J'ai un compte en banque bien garni et quatre ou cinq résidences secondaires ; et je ne paye pas d'impôts. De nombreux hommes m'envient ma situation.
Et pourtant je regrette tout. Je n'ai pas eu ce que l'on peut appeler une vie intéressante. Tout ce que j'ai bâti, tout ce que j'ai vécu se résume à un seul mot : travail. Ais-je accompli la mission pour laquelle on m'a donné la vie ?
Je regrette tout. Il est si loin, le temps des coccinelles... et il y a bien longtemps que je ne vois plus de formes dans les nuages.
Je crois que je suis sur le point de mourir.
Je regrette tout.

Actualité : Le ministre de la Culture a été retrouvé mort à son domicile, aux alentours de sept heures du matin. L'inspecteur chargé de l'enquête nous déclare : Aucune thèse n'est écartée, ni celle du meurtre ni celle du suicide. Tout ce que je peux révéler à ce stade de l'enquête, c'est que le ministre a absorbé, volontairement ou par erreur, un puissant somnifère qui n'aurait pas dû lui être fatal...

Rien ne va plus.
Les jeux sont faits.
Rien ne va plus.
Rien ne va plus.
CARPE DIEM



J'ai écris ce truc hier soir, assez tard, et n'ai pas pris la peine de relire avant de le poster ici. Vous me pardonnerez donc les erreurs d'inattention...
Qu'est-ce que vous en pensez, sincèrement ? Du point de vue du récit surtout, je n'ai pas écris cette nouvelle avec un vocabulaire très soutenu.

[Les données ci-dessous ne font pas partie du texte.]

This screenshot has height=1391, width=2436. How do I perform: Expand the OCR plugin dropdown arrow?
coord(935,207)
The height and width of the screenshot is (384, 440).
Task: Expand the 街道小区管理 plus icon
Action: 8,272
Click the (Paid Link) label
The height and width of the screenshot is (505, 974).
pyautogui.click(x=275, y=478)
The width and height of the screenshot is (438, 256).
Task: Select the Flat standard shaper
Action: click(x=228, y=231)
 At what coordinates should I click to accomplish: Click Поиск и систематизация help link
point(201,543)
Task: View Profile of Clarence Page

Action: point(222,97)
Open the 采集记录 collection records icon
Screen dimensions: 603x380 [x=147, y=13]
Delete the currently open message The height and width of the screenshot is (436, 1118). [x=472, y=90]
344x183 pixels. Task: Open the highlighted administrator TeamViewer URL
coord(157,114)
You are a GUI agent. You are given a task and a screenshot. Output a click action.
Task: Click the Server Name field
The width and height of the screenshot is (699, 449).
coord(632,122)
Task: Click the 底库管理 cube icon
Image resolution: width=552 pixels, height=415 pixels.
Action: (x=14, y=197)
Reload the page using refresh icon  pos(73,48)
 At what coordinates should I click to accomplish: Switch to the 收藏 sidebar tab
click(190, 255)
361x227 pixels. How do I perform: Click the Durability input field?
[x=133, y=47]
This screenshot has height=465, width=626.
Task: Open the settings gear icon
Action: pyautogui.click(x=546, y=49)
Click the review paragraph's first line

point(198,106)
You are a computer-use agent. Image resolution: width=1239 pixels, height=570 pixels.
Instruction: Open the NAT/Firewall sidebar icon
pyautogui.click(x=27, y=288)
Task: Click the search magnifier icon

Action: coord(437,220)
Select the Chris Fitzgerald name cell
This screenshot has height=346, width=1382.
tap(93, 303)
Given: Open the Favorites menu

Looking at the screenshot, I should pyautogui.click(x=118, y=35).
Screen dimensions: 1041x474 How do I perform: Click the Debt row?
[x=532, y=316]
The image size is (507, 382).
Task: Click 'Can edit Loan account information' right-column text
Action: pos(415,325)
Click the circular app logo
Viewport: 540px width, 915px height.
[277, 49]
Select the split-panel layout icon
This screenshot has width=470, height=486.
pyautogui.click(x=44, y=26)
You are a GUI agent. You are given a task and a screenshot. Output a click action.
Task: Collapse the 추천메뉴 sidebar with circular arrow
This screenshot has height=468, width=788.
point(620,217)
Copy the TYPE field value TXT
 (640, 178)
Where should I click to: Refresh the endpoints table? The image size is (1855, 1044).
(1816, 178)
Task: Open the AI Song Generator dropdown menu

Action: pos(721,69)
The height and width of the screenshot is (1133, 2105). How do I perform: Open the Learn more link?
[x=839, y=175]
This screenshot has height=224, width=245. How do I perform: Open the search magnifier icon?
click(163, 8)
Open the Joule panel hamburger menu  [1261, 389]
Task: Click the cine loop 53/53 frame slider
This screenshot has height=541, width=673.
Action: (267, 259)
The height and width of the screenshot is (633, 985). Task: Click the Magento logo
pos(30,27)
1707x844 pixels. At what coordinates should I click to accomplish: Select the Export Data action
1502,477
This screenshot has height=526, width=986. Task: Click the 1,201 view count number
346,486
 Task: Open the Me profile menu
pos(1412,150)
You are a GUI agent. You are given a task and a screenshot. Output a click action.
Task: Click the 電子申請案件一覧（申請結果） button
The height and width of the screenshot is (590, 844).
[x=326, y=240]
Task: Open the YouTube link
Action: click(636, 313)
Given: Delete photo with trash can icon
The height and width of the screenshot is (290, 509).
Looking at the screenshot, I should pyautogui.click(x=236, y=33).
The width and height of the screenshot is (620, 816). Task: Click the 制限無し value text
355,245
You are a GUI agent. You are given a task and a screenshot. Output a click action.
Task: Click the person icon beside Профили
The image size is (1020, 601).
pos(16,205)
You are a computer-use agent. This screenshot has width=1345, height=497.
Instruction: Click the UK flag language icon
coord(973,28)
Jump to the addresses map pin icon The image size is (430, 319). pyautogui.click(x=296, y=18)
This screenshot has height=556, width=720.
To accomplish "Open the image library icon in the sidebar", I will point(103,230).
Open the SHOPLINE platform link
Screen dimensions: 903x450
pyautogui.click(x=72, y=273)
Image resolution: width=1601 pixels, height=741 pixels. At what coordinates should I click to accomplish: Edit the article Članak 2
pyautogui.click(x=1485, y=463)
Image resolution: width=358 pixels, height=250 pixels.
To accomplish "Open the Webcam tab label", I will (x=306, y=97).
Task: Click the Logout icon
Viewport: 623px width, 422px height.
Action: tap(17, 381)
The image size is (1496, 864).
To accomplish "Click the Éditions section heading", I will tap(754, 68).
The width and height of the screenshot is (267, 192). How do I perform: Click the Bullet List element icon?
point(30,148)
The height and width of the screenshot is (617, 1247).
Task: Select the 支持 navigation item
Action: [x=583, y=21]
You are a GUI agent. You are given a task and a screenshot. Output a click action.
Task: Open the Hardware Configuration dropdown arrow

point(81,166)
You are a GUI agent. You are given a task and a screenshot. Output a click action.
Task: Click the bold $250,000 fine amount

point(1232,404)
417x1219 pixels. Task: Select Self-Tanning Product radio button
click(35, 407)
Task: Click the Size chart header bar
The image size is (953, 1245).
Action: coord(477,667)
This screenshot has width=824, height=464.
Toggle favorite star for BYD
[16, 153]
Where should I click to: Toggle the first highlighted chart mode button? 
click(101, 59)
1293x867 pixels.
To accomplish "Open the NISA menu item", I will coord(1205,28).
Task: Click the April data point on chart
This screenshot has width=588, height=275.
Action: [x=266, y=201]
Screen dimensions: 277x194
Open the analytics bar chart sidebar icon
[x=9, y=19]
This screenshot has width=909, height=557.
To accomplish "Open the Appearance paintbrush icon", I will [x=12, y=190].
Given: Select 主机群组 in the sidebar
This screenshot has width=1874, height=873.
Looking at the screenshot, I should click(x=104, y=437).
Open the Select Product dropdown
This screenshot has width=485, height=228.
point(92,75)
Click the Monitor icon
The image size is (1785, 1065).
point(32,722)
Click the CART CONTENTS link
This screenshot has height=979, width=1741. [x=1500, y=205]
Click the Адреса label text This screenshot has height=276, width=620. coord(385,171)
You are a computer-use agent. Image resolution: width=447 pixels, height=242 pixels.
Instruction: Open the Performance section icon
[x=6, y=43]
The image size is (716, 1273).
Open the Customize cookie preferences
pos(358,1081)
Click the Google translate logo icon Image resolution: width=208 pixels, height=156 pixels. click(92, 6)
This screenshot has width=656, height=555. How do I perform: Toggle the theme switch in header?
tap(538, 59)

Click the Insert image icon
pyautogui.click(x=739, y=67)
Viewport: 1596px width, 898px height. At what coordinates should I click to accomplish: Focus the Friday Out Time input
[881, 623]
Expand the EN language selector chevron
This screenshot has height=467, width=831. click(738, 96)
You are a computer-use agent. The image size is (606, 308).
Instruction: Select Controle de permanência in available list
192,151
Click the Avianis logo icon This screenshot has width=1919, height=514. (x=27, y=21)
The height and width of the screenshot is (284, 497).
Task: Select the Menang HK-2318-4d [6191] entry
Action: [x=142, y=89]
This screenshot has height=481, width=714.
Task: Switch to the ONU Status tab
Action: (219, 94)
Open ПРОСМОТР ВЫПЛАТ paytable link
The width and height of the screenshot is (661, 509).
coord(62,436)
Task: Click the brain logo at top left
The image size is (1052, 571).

Je regrette tout (nouvelle) 1/5 19/12/2007 à 19:49
Comme d'hab, j'adore... Coeur
Je regrette tout (nouvelle) 2/5 19/12/2007 à 20:01
vraiment pas mal ;ma petite critique : je pense que tu aurais du essayer de mettre plus de profondeur à l'ambiance de la scène et ralentir un peu le rythme ; sinon du point de vue reçit, c'est ce qui est le mieu reussi je trouve ; la fin tu aurais pu couper a "je regrette tout" .
enfin voilou , surtout continue ;)
Je regrette tout (nouvelle) 3/5 19/12/2007 à 20:11
J'aime.
Tw.   
Je regrette tout (nouvelle) 4/5 19/12/2007 à 20:14
Coeur `
Je regrette tout (nouvelle) 5/5 19/12/2007 à 22:21
Merci à tous d'avoir pris la peine de me lire !

Volacs a écrit :
vraiment pas mal ;ma petite critique : je pense que tu aurais du essayer de mettre plus de profondeur à l'ambiance de la scène et ralentir un peu le rythme ; sinon du point de vue reçit, c'est ce qui est le mieu reussi je trouve ; la fin tu aurais pu couper a "je regrette tout" . enfin voilou , surtout continue ;)


Merci, je pense que tu as raison sur la plupart des points ; en relisant il me semble effectivement que je suis allée trop vite, mais j'avais vraiment envie d'écrire sur ce sujet (l'enfance révolue, le regret...) qui me tient beaucoup à coeur, et je n'avais pas beaucoup de temps. Peut-être que je reprendrai le récit pour l'améliorer, mais il ne semble pas le mériter, ce n'est qu'une petite nouvelle guère importante. Mmh, selon mon point de vue, le dernier paragraphe me semble approprié, afin de clore la nouvelle... En tous les cas, merci.